While these key factors have combined to create a more difficult competitive environment for startup companies, business owners and their companies continue to have options when it comes to fundraising. Investors still want to invest. They are simply more cautious about allocating capital because of the common threads of market volatility.
With this in mind, there are specific key company valuation metrics that investors will be considering over the next 12 months. By focusing on these startup valuation metrics, organizations can improve their fundraising campaign success.
Business valuations have always been a complex topic. Many market observers have reacted in disbelief at some of the multi-billion-dollar valuations of some tech companies in recent years.
In 2015 there were 80 companies valued at over $1 billion. This figure ballooned to some 900 companies valued at over $1 billion by January 2022. Much of this apparent valuation is tied directly to a company’s growth prospects.

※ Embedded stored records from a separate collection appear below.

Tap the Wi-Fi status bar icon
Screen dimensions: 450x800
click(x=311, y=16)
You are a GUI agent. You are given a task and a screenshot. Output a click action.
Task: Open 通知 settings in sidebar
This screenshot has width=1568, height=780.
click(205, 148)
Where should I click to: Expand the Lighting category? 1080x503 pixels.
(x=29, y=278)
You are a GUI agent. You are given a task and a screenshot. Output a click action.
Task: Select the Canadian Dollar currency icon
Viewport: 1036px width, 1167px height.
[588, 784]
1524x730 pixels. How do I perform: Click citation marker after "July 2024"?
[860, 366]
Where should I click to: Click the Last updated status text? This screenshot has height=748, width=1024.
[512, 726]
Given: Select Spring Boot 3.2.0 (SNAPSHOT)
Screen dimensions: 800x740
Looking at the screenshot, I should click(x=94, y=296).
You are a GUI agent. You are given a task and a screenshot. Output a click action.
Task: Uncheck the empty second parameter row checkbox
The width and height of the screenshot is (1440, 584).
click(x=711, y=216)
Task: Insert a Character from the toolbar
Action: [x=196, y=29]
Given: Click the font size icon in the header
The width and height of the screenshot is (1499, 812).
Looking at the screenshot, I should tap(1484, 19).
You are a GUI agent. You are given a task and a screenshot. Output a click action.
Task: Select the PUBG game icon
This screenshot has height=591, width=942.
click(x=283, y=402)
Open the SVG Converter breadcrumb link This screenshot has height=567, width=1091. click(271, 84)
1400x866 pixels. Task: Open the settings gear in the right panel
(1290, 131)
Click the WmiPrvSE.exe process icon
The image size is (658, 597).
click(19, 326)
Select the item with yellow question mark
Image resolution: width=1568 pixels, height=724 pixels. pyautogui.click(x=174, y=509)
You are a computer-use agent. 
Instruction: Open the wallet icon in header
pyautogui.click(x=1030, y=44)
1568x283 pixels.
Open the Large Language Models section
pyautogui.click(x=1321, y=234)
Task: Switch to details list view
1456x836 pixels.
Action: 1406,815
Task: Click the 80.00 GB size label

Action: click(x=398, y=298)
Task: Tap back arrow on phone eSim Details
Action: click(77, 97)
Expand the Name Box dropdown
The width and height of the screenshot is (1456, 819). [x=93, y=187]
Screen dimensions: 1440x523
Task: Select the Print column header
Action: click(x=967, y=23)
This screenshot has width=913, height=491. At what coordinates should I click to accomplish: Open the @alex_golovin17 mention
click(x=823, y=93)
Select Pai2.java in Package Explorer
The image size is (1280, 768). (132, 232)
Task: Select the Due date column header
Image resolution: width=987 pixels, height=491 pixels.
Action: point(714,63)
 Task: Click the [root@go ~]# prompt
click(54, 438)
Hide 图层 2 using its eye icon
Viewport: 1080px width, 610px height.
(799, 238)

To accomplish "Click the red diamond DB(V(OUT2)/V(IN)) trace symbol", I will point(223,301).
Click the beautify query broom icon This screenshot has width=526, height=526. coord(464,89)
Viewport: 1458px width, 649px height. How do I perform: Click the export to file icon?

However, even the most famous of valuations examples indicate that putting an accurate figure on a company is much easier said than done. In 2019, SoftBank valued WeWork at $47 billion. Just two years later, its value plummeted to $9 billion.
There are so many calculations and seemingly endless types of startup financial metrics for investors to consider when reviewing a company. Therefore, it’s very easy to get overwhelmed. In such situations, keeping it simple with time-tested metrics is generally a good rule of thumb.
However, in this particularly investor-cautious market, startups must respond in kind to this sudden shift by focusing on what investors want to see.
Investors typically use a selection of startup valuation metrics to determine the financial performance and feasibility of a business. This multiple-analysis method provides investors with the key insights that they are looking for when deciding to invest.
Growth analytics can include a variety of key metrics. These typically include total revenue, year-over-year revenue growth, and quarterly growth, and for older startups, can include the compound annual growth rate for a period of years.
The total revenue after deducting the cost of goods sold (COGS), expressed as a percentage.
For instance, $1,000,000 minus COGS of $300,000 = $700,000, expressed as a gross margin of 70%.
This metric helps active investors understand how the business performs with existing revenue sources. It is particularly important to establish a strong NDR for SaaS startups, as they are often subscription-based.
It measures annual recurring revenue to generate insight into how much a business has shrunk or grown. It is important as it can highlight problematic customer churn rates or show how well a company retains its customers. An NDR of over 100% is much more attractive to investors.
The period of time that a company needs to recoup the investment required to acquire a new customer. The lower the CAC payback figure, the better.
A strong CAC payback typically falls between a four to six-month timeframe but should be no more than 12 months.
This company valuation metric indicates how adept, or not, a startup is at using its cash to generate growth. The lower the burn multiple, the better. It calculates the amount a company spends for each incremental dollar of annual recurring revenue (ARR).
To calculate a burn multiple, a startup must first know two metrics.
The burn multiple is then worked out by dividing net burn by net new ARR.
An estimate of the total revenue that a customer will generate for a business.
LTV can be calculated by multiplying the average value of sales by the number of transactions. The number of transactions is determined by factoring in the average retention rate of each customer.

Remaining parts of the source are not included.